This is what Francis (Owen Wilson), the eldest of three brothers, has in mind for himself and his clan. The brothers haven’t spoken in the year since their father’s funeral, and Francis figures a trip on the Darjeeling Limited through India is just what they need to heal. His brothers Peter (Adrien Brody) and Jack (Jason Schwartzman) wear their wounds in soulful stares and muted words; only Francis, the least self-aware of the bunch, wears his bandaging on the outside. Somewhere at the end of their journey waits their estranged mother Patricia (Anjelica Huston), a woman less than thrilled with the idea of a family reunion.

So, yes, it’s a Wes Anderson film about a dysfunctional family of wealthy misfits trying to reconcile. Surprise!

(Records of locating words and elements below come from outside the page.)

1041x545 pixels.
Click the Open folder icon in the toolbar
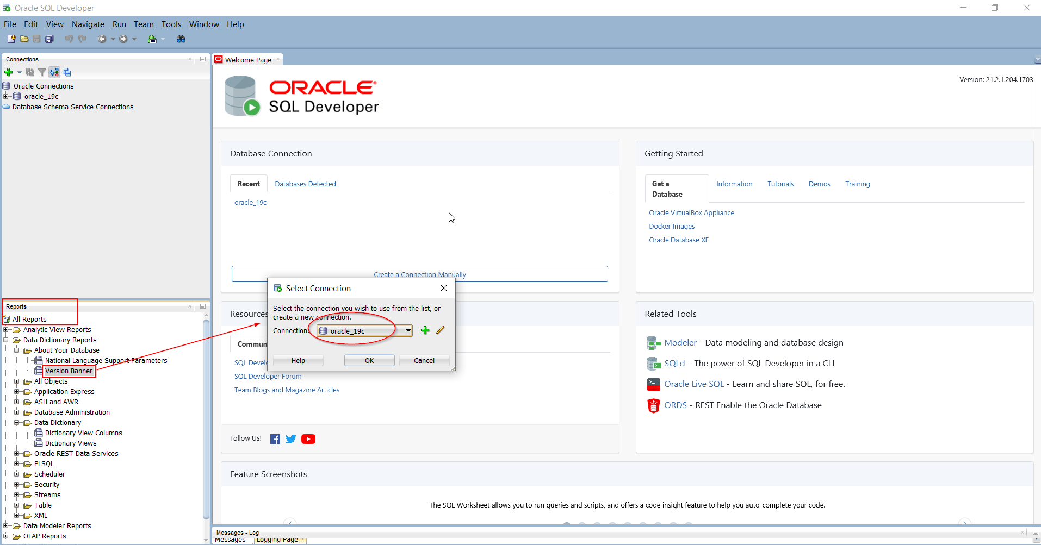(x=24, y=39)

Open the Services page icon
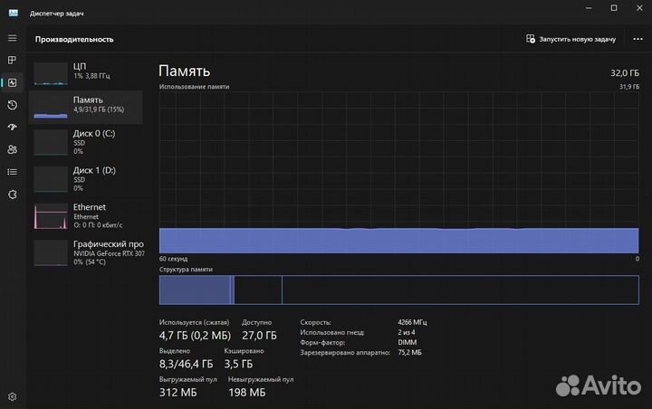[13, 194]
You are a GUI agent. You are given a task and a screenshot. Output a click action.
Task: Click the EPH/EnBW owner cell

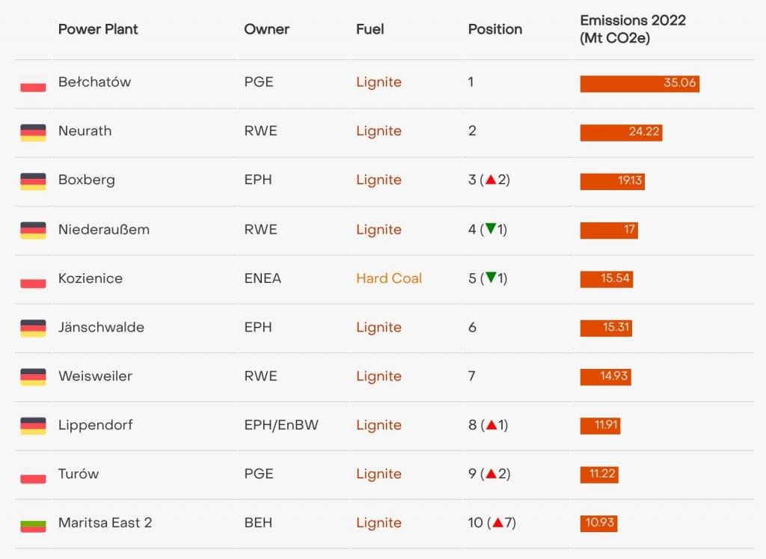281,425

Why the three brothers are so distant from one another, and why their mother prefers to stay out of the lives of all of them, is left largely unspecified; broad and opaque references to wounds and grievances past are evidently meant to show and not tell, but in reality all that vagueness reads as flimsiness. It’s the journey that’s meant to make the movie, anyway, not the catalyst.

It’s too bad there isn’t much to the journey. Jack and Peter enact small mutinies under the ham-fisted rule of Francis, Jack courts a fetching stewardess (Amara Karan) to heal the wounds from his last relationship, and various pairs of the boys conspire to keep secrets from the third. They swap prescription drugs. They annoy the Darjeeling Limited’s porter. Eventually they meet their mother.

But it never adds up to much. The humor is slight, and some of the best lines are flushed through simple poor delivery – witness the line in the trailer about “the train getting lost,” something potentially very funny, and watch it lay there on the screen. Running gags and recurring dialogue refuse to die, like an eager puppy with just the one trick it needs to show you again and again. The two extended dramatic sequences would carry more dramatic weight if they were allowed to stand alone; sandwiched as they are by flimsy comedy, they simply fall flat. By the end we’re expected to believe the Darjeeling Limited represents every obstacle in the lives of the three brothers, rather than what it is: the claustrophobic set of Wes Anderson’s weakest comedy yet. Rushmore this train ain’t.

What blame doesn’t lie with the paper-thin script (by Anderson, Schwartzman, and Roman Coppola) can be laid at the feet of the cast. Schwartzman in particular is an actor with incredibly limited range, and here he seems to think a mustache and long pauses equal gravitas. Wilson and Brody are stronger actors who turn in better performances, but to what end? We learn nothing about these characters we couldn’t have guessed within 10 minutes of the opening credits. Worse, no one seems to believe in anything that’s going on, least of all the people behind the camera. It’s hard to give a damn when there’s nothing worth giving a damn about.